The whites have become black… could he have said anything worse? In fact what he said was so bad that Boris Johnson could have stood on Saint Paul’s cathedral throwing baskets filled with puppies from the roof whilst singing Whitney Houston songs… and no one would have noticed.

Starkey then referred to Labour MP for Tottenham David Lammy, who he described as “an archetypal successful black man”. He said he sounded white.

“If you turn the screen off, so you were listening to him on radio, you would think he was white.”

He sounds white? It appears that David has confused the words black with violent and white with intelligent, that’s an easy mistake to make isn’t it?

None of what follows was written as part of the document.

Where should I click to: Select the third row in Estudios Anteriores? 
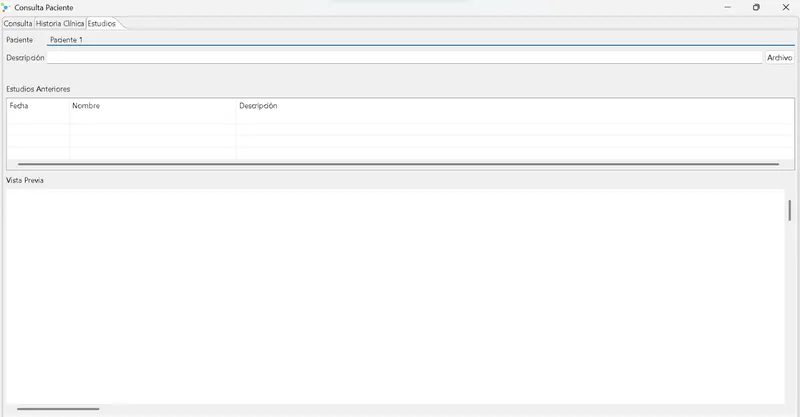tap(401, 141)
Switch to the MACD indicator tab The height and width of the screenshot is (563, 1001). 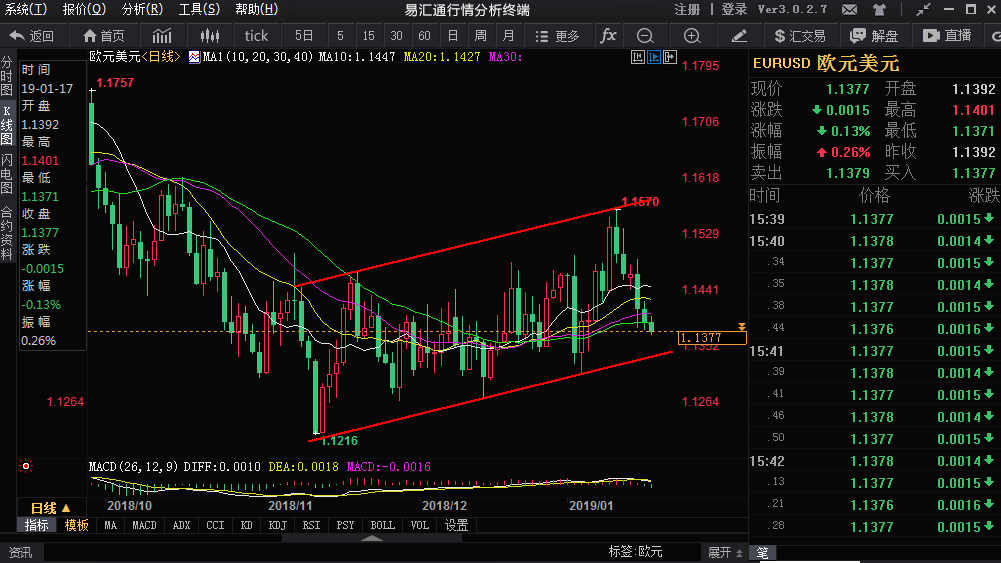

[I asked several million people whether they confuse these words with each other, apparently no one in the history of mankind has ever confused the words black with violent and white with intelligent.]

Here is the video for your viewing pleasure…


The BBC received more than 700 complaints in response to the hateful speech, a new personal record for Starkey.

Several high-profile people jumped on the, condemn-the-lunatic band-wagon. Labour leader, Ed Miliband, described Starkey’s comments on race as “disgusting and outrageous”.

He continued: “It is absolutely outrageous that someone in the 21st century could be making that sort of comment. There should be condemnation from every politician, from every political party of those sorts of comments.”

BBC reported Robert Peston tweeted that: “David Starkey’s nasty ignorance is best ignored, not worthy of comment or debate – though I fear there will be a media feeding frenzy”.

Professional twat, Piers Morgan described him as “a racist idiot”

What did David Starkey do in response? He rapped live on TV…



So after offending Scottish people, Irish people, Welsh people, all females, working class people, young people, fat people, queen Elizabeth, Henry VIII’s wives, Rabbie Burns, white people, black people, white people who have become black and black people who have become white can David Starkey actually offend anyone else?

The answer to that is yes, the only person Starkey has failed to insult is God… and that’s only because he hasn’t had the time to get round to doing it yet.